The line containing "Open 付款申请 from its sidebar icon" marks the start, and the last line of the records below marks the end. Print that run exactly and nothing else.

Information given:
*** Begin section ***

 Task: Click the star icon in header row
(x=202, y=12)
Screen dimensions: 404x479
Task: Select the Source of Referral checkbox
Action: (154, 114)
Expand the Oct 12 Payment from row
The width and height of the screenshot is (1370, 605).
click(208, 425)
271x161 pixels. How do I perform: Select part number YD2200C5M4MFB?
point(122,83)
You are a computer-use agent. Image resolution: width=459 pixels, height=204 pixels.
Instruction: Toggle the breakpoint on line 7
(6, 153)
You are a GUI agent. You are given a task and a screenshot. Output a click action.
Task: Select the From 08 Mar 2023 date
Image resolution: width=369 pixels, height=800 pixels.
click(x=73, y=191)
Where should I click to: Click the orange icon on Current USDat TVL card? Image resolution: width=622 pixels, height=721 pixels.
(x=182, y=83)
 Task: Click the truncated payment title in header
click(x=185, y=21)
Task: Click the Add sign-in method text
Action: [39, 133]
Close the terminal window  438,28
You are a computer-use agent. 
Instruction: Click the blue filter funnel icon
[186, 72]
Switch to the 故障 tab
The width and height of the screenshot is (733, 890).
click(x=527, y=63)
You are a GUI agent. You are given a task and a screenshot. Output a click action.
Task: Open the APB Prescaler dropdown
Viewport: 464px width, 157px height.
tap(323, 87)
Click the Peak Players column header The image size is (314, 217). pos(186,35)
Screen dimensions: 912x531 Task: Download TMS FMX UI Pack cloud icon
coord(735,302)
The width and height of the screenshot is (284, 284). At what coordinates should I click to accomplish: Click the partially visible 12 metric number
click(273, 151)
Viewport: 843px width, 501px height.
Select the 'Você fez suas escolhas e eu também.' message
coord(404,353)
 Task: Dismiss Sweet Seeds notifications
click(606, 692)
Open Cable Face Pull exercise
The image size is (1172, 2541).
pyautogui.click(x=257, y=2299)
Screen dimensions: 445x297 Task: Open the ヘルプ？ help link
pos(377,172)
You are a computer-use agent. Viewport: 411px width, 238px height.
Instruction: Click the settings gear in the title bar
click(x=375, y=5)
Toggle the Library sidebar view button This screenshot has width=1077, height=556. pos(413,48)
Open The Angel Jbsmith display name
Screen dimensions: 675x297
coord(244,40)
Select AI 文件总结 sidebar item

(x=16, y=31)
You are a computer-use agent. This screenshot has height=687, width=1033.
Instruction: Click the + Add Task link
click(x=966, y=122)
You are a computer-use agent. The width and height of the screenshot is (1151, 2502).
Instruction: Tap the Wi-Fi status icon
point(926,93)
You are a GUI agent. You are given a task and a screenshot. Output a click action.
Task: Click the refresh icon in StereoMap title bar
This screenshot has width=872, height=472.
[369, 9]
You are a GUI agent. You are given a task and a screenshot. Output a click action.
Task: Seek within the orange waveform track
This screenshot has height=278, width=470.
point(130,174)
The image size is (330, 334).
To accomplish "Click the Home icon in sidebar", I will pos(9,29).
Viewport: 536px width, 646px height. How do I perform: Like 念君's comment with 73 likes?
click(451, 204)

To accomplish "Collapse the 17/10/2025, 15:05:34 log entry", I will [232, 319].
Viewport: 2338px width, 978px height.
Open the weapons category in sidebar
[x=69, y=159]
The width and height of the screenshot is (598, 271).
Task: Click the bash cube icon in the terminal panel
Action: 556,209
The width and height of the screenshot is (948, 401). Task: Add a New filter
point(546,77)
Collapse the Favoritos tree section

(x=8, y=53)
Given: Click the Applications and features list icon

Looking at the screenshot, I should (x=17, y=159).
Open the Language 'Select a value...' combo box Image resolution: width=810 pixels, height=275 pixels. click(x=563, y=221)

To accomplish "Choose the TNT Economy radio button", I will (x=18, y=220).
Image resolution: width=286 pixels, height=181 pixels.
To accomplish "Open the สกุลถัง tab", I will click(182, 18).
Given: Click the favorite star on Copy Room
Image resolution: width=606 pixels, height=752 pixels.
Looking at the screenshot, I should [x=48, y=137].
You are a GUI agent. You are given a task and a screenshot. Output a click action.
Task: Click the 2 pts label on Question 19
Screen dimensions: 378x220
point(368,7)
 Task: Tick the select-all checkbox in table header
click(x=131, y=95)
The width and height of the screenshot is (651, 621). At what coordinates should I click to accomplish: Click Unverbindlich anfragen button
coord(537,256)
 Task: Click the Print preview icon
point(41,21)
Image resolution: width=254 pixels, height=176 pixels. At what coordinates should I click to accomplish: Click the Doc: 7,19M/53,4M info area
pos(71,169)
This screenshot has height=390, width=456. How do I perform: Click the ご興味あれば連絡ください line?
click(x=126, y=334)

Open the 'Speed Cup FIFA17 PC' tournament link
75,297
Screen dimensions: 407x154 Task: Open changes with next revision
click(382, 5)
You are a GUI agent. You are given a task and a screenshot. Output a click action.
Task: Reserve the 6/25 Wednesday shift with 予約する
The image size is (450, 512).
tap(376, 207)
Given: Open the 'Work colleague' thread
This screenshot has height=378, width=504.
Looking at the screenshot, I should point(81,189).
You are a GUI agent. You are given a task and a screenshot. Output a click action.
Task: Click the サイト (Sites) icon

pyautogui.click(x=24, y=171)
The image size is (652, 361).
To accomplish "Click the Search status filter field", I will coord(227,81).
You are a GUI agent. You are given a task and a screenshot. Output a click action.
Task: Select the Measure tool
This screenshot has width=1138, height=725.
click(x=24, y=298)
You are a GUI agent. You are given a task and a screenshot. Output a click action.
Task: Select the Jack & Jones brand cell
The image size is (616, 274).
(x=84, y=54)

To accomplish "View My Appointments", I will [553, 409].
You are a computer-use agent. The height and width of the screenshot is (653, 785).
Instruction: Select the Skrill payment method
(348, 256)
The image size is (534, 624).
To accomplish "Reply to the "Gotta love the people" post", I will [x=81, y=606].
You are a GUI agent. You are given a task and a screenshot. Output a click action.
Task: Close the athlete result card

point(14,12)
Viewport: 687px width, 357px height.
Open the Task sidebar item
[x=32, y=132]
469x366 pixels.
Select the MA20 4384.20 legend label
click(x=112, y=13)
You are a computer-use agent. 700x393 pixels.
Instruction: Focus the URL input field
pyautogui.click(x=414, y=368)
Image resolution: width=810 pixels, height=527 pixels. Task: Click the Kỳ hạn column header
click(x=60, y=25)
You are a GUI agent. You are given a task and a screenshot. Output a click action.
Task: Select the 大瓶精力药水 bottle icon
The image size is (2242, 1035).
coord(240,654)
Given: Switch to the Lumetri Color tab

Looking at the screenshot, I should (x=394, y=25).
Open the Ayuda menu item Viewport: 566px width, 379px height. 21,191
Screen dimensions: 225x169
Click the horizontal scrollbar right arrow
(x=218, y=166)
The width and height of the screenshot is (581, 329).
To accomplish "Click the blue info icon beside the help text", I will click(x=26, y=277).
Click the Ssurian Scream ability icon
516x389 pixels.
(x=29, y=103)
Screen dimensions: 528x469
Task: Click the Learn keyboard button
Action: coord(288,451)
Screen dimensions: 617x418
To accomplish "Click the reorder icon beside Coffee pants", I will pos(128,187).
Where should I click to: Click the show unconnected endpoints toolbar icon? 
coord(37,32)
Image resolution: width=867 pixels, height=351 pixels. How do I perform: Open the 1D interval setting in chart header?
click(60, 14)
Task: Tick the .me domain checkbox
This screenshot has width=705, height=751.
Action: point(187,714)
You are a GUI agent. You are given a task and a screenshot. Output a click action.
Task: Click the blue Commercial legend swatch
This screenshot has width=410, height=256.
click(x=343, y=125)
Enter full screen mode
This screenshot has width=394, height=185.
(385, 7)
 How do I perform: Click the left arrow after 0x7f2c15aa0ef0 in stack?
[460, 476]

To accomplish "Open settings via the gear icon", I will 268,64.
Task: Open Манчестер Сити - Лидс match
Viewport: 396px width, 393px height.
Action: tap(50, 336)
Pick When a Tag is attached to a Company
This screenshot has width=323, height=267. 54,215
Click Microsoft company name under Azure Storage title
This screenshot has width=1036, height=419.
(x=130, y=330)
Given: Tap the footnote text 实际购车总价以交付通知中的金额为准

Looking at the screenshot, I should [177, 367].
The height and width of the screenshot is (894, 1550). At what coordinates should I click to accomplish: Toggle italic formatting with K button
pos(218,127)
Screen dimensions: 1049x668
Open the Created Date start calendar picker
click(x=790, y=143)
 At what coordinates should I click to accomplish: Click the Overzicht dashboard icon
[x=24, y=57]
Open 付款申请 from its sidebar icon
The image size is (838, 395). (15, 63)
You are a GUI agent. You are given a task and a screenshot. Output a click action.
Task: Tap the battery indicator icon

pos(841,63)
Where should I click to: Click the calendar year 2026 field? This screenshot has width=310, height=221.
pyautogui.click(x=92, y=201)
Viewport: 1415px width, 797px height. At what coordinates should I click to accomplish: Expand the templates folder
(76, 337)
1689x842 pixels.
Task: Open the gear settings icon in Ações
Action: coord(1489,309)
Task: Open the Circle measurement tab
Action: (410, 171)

*** End section ***

Exercise result:
Open 付款申请 from its sidebar icon
The image size is (838, 395). (15, 63)
You are a GUI agent. You are given a task and a screenshot. Output a click action.
Task: Tap the battery indicator icon

pos(841,63)
Where should I click to: Click the calendar year 2026 field? This screenshot has width=310, height=221.
pyautogui.click(x=92, y=201)
Viewport: 1415px width, 797px height. At what coordinates should I click to accomplish: Expand the templates folder
(76, 337)
1689x842 pixels.
Task: Open the gear settings icon in Ações
Action: coord(1489,309)
Task: Open the Circle measurement tab
Action: (410, 171)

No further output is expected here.